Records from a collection
# # # # # # #
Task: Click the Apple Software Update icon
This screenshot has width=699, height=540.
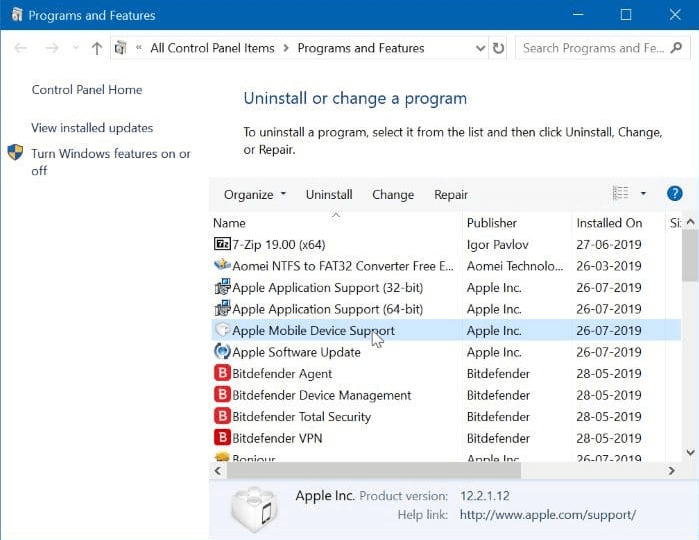Action: tap(222, 352)
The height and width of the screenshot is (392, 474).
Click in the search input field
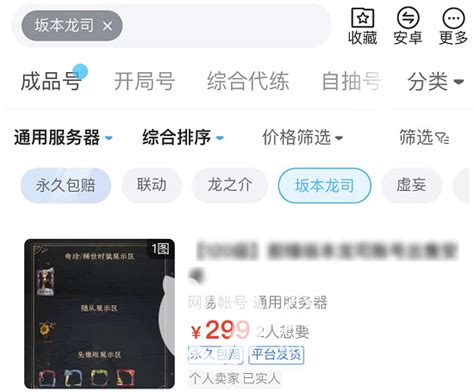coord(227,26)
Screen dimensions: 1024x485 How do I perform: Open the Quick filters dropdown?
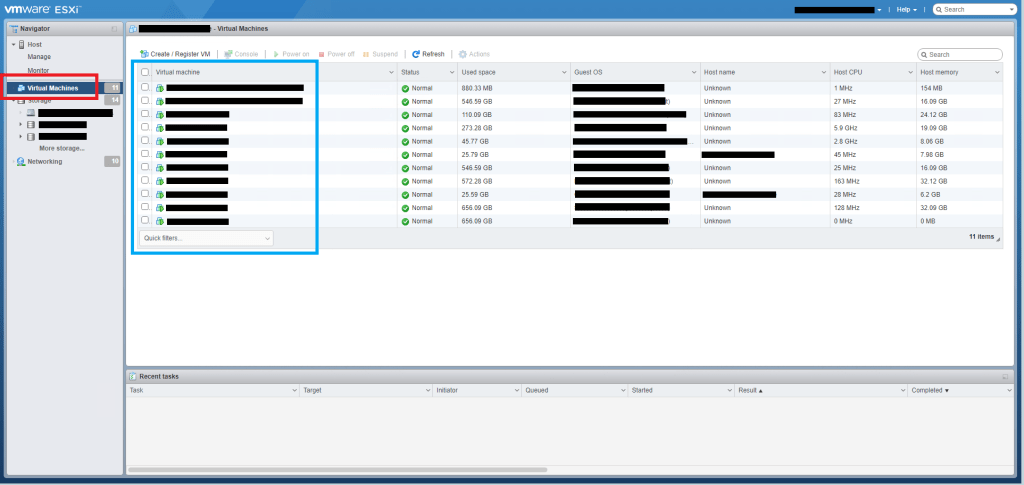click(206, 238)
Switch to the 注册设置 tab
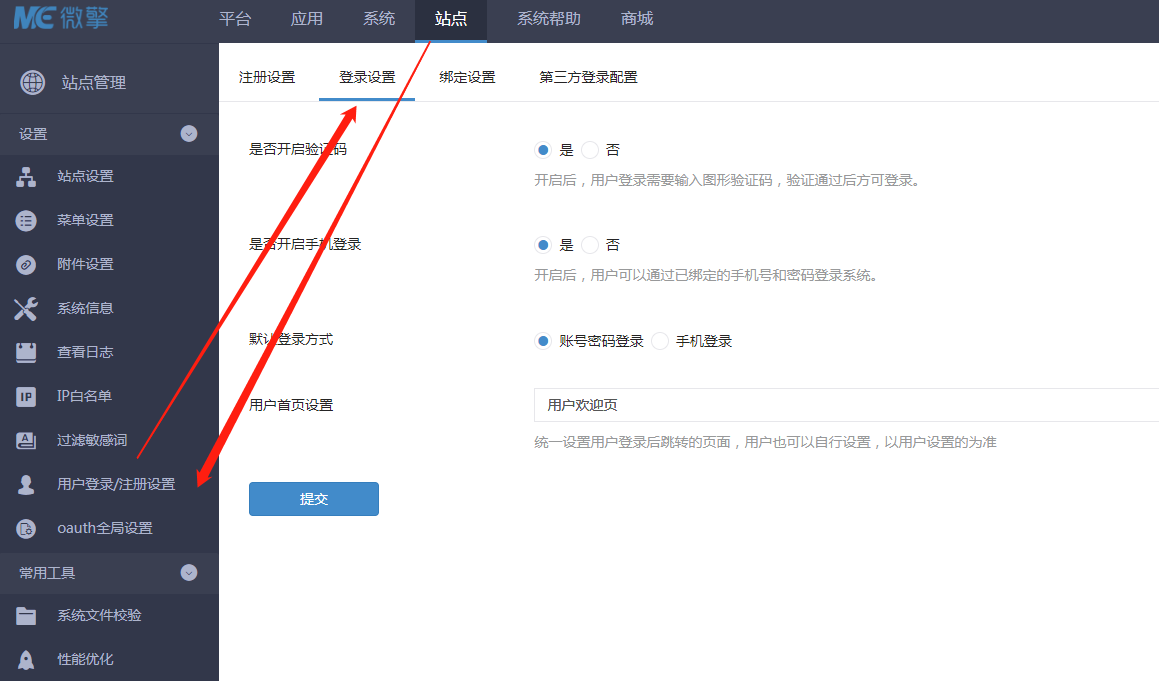Viewport: 1159px width, 681px height. tap(267, 78)
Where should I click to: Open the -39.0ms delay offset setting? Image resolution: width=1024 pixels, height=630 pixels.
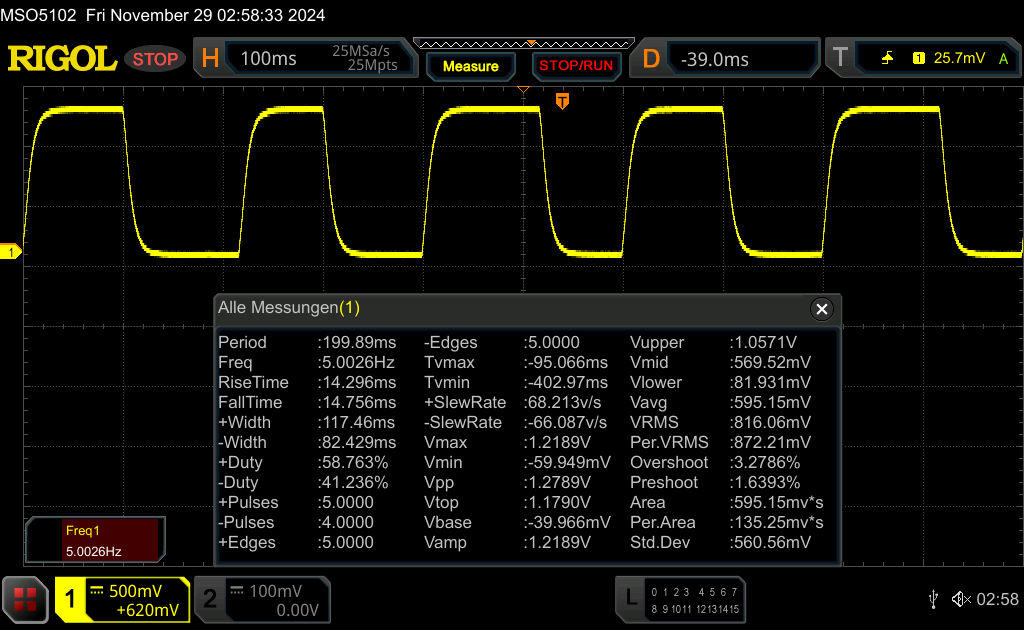point(715,59)
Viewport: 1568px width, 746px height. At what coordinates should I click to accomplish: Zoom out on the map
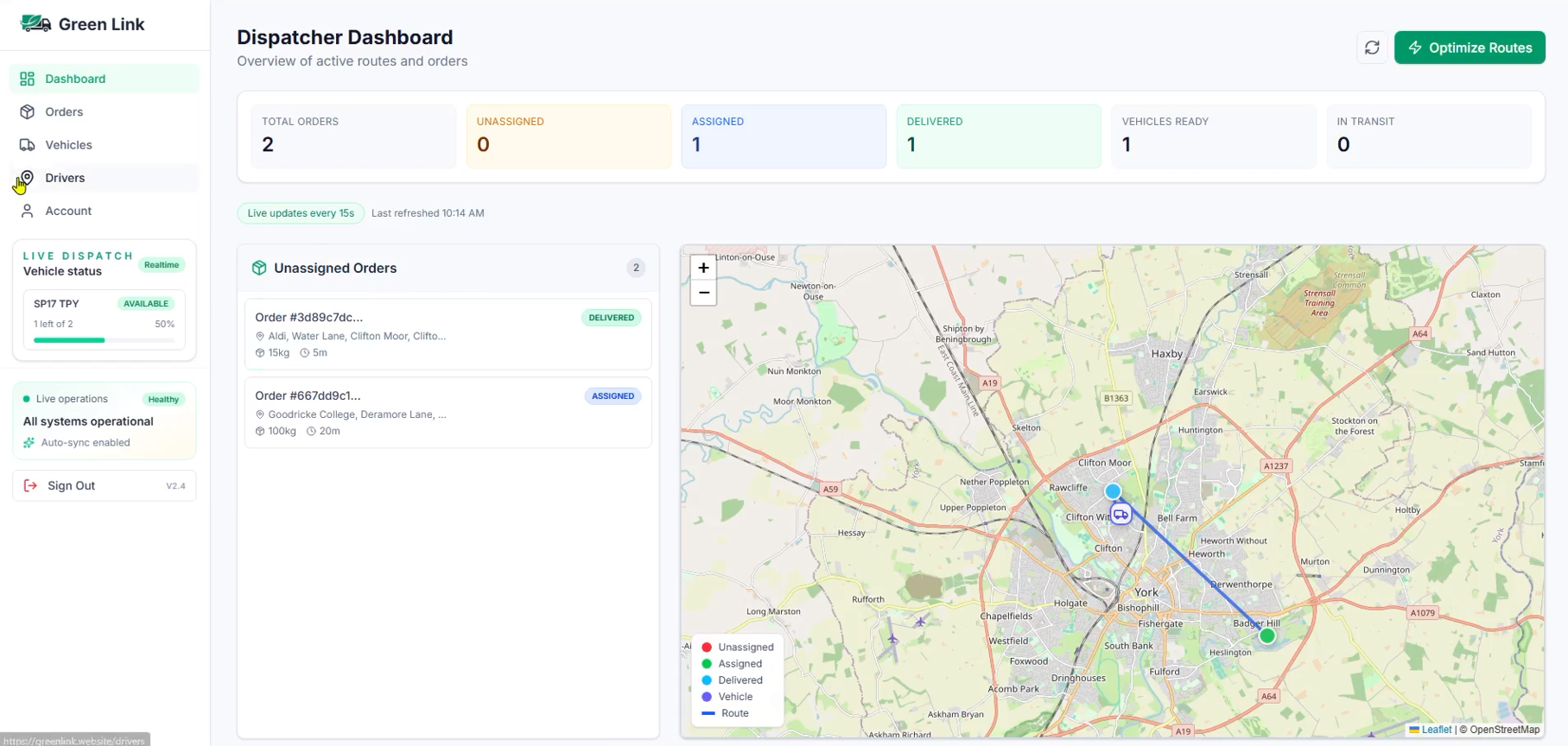tap(703, 293)
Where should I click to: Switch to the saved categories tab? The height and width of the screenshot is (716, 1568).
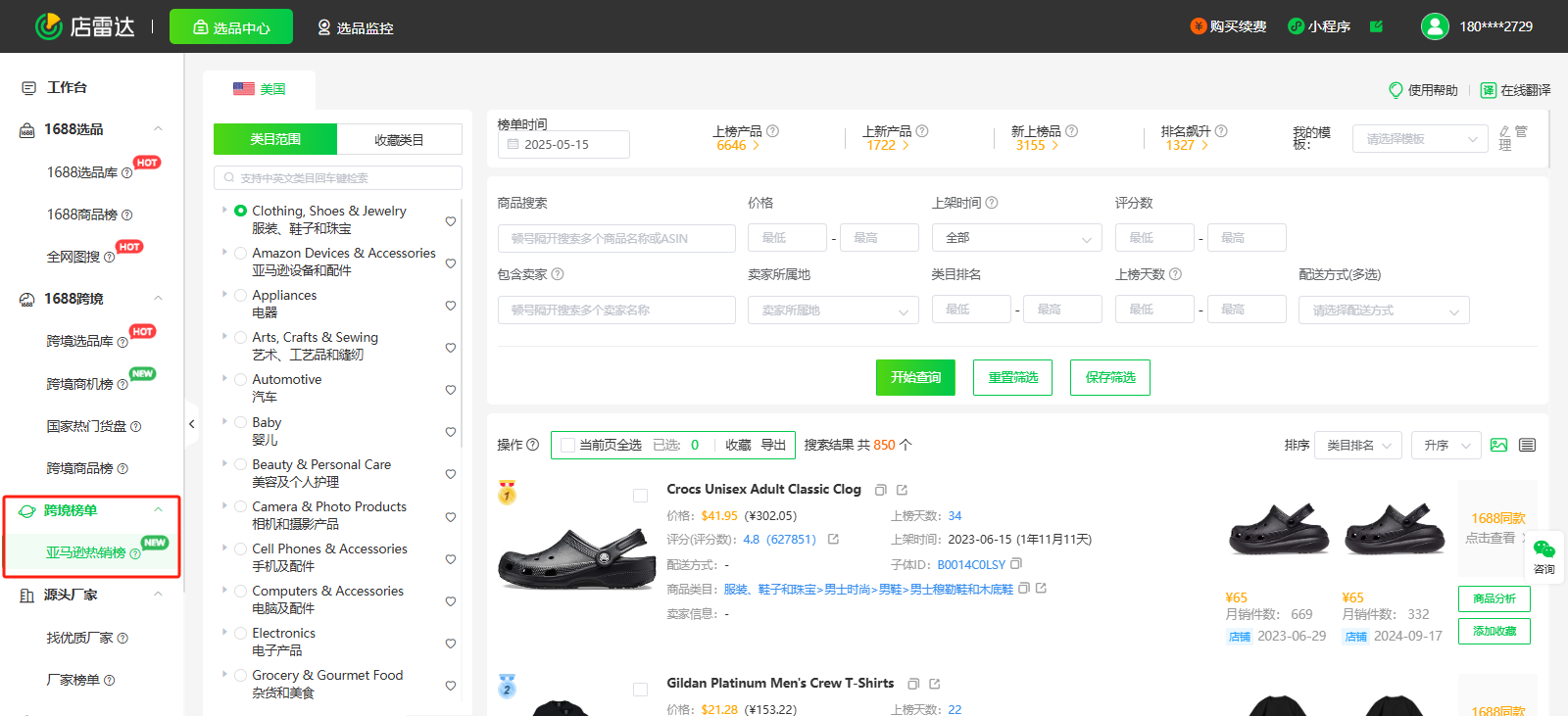click(x=399, y=140)
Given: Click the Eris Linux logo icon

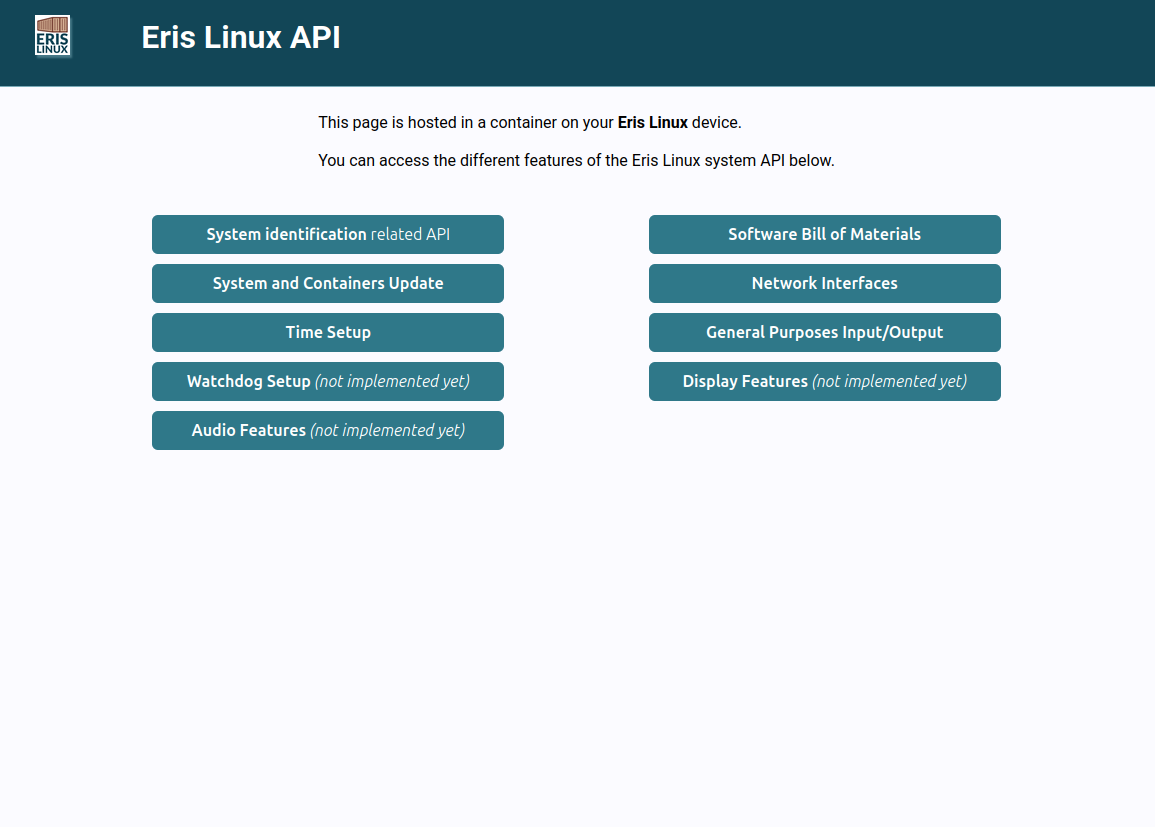Looking at the screenshot, I should (x=52, y=36).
# # # # # # #
Task requirements
Print exactly the line containing "Where should I click to: Switch" and every line after it through the final line above, and leave all pictures out.

Task output
Where should I click to: Switch to the saved categories tab? The height and width of the screenshot is (716, 1568).
click(x=399, y=140)
Given: Click the Eris Linux logo icon

Looking at the screenshot, I should (x=52, y=36).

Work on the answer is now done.